Vorgaben für das Foto im Führerschein

Vor kurzem habe ich versucht mich über die Vorgaben für die sogenannten „Führerscheinfotos“ zu informieren und wurde recht schnell bei der Bundesdruckerei fündig. Die gleichen Vorgaben gelten auch für Personalausweise und Reisepässe.

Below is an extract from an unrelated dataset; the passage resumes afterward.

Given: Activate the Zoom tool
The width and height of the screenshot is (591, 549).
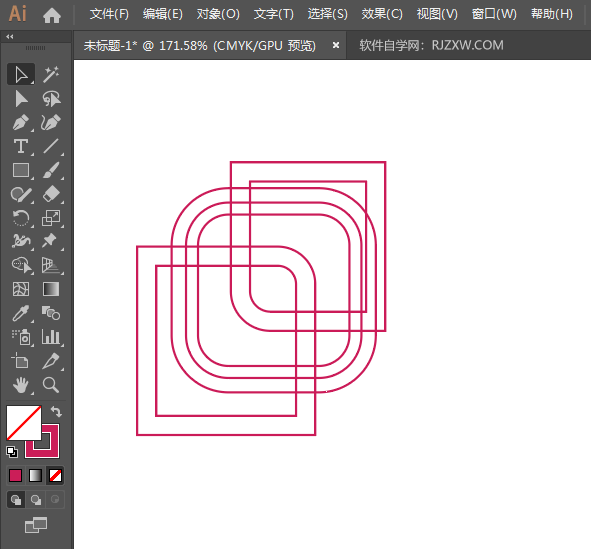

Sind recht einfach – aber im privaten Umfeld doch etwas schwieriger umzusetzen. So muss der Hintergrund einfarbig und hell sein und das ganze Gesicht muss ausgeleuchtet sein. Da reicht die kleine Nachtischlampe nicht aus und wer eine farbige Raufasertapete hat, muss sich nach alternativen Orten umsehen. Wobei man immer jemand zweiten dabei haben sollte, der einen selbst fotografiert weil es noch bezüglich der Größe und der Position der einzelnen Gesichtsmerkmale diverse Vorgaben gibt (siehe Mustertafel)…

Wohlbemerkt – man kann alles irgendwie in einem normalen Haushalt nach den Vorgaben der Bundesdruckerei hinbekommen – nur kostet das unverhältnismäßig viel Nerven und Zeit – vorausgesetzt man ist nicht Amateur/Profi-Fotograf und macht das mit Links…
Dann muss man die Fotos auch noch entwickeln lassen (vorher skalieren und gegebenenfalls einen Farbstich entfernen) und darf sich ersteinmal in Geduld üben – um dann eventuell festzustellen, dass man doch irgendwas falsch gemacht hat.

Also auf zum Automaten? – Bis auf das Entwickeln und den Hintergrund gib’s die gleichen Probleme. Da bleibt dann nur noch der Fotograf – ob dessen Auge aber unfehlbar ist? Wohl kaum.